I am trying to train a simple tensorflow model on emr cluster with around 9000 parameters. But When I try to train the model it throws following error. I tried increasing the memory and decreasing the batch size. But it didn't help.
libprotobuf FATAL external/com_google_protobuf/src/google/protobuf/wire_format_lite.cc:504] CHECK failed: (value.size()) <= (kint32max):
Segmentation fault
Based on one of the suggestion from this, I reduced the dataset to half but it causes another error:
Traceback (most recent call last):
File "/home/hadoop/feed_reco/datalake2/Dropoutnet/dropoutnet_training_test.py", line 175, in <module>
train_tensorflow(data_dir, "/home/hadoop/temp_model/", learning_rate, dropout_rate, epochs)
File "/home/hadoop/feed_reco/datalake2/Dropoutnet/dropoutnet_training_test.py", line 165, in train_tensorflow
model.fit(dataset, epochs=epochs)
File "/home/hadoop/conda/envs/py-env/lib/python3.7/site-packages/tensorflow/python/keras/engine/training.py", line 108, in _method_wrapper
return method(self, *args, **kwargs)
File "/home/hadoop/conda/envs/py-env/lib/python3.7/site-packages/tensorflow/python/keras/engine/training.py", line 1098, in fit
tmp_logs = train_function(iterator)
File "/home/hadoop/conda/envs/py-env/lib/python3.7/site-packages/tensorflow/python/eager/def_function.py", line 780, in __call__
result = self._call(*args, **kwds)
File "/home/hadoop/conda/envs/py-env/lib/python3.7/site-packages/tensorflow/python/eager/def_function.py", line 840, in _call
return self._stateless_fn(*args, **kwds)
File "/home/hadoop/conda/envs/py-env/lib/python3.7/site-packages/tensorflow/python/eager/function.py", line 2829, in __call__
return graph_function._filtered_call(args, kwargs) # pylint: disable=protected-access
File "/home/hadoop/conda/envs/py-env/lib/python3.7/site-packages/tensorflow/python/eager/function.py", line 1848, in _filtered_call
cancellation_manager=cancellation_manager)

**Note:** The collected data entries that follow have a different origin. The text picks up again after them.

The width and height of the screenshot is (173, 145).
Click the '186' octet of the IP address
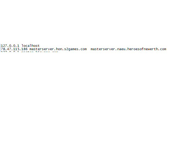24,49
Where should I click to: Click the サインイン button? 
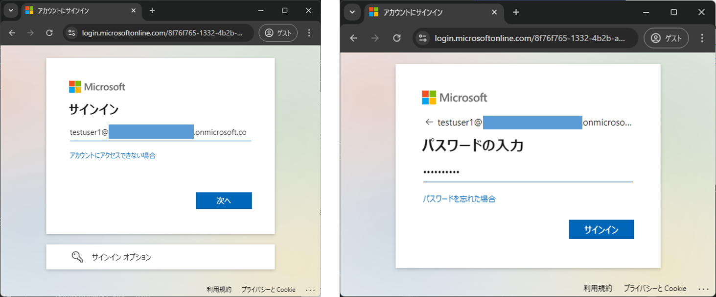click(x=601, y=229)
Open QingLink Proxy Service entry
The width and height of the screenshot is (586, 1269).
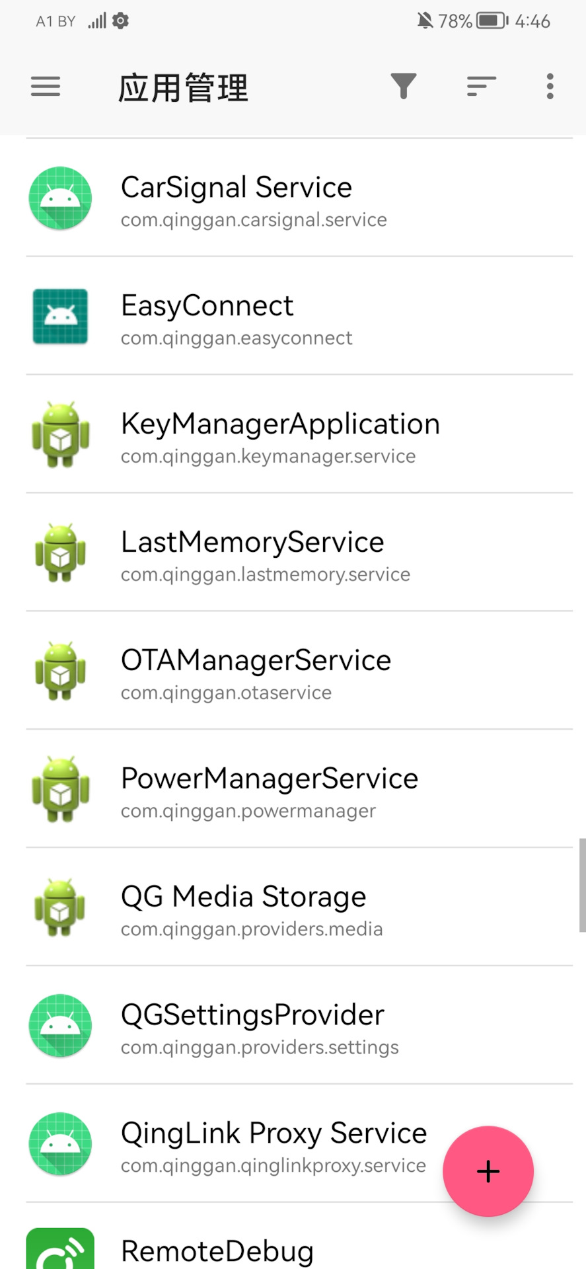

File "/home/hadoop/conda/envs/py-env/lib/python3.7/site-packages/tensorflow/python/eager/function.py", line 1924, in _call_flat
ctx, args, cancellation_manager=cancellation_manager))
File "/home/hadoop/conda/envs/py-env/lib/python3.7/site-packages/tensorflow/python/eager/function.py", line 550, in call
ctx=ctx)
File "/home/hadoop/conda/envs/py-env/lib/python3.7/site-packages/tensorflow/python/eager/execute.py", line 60, in quick_execute
inputs, attrs, num_outputs)
tensorflow.python.framework.errors_impl.InvalidArgumentError: indices[0] = -1 is not in [0, 6806177)
[[{{node embedding_lookup_1}}]]
[[StatefulPartitionedCall]]
[[IteratorGetNext]] [Op:__inference_train_function_715]
Function call stack:
train_function -> train_function -> train_function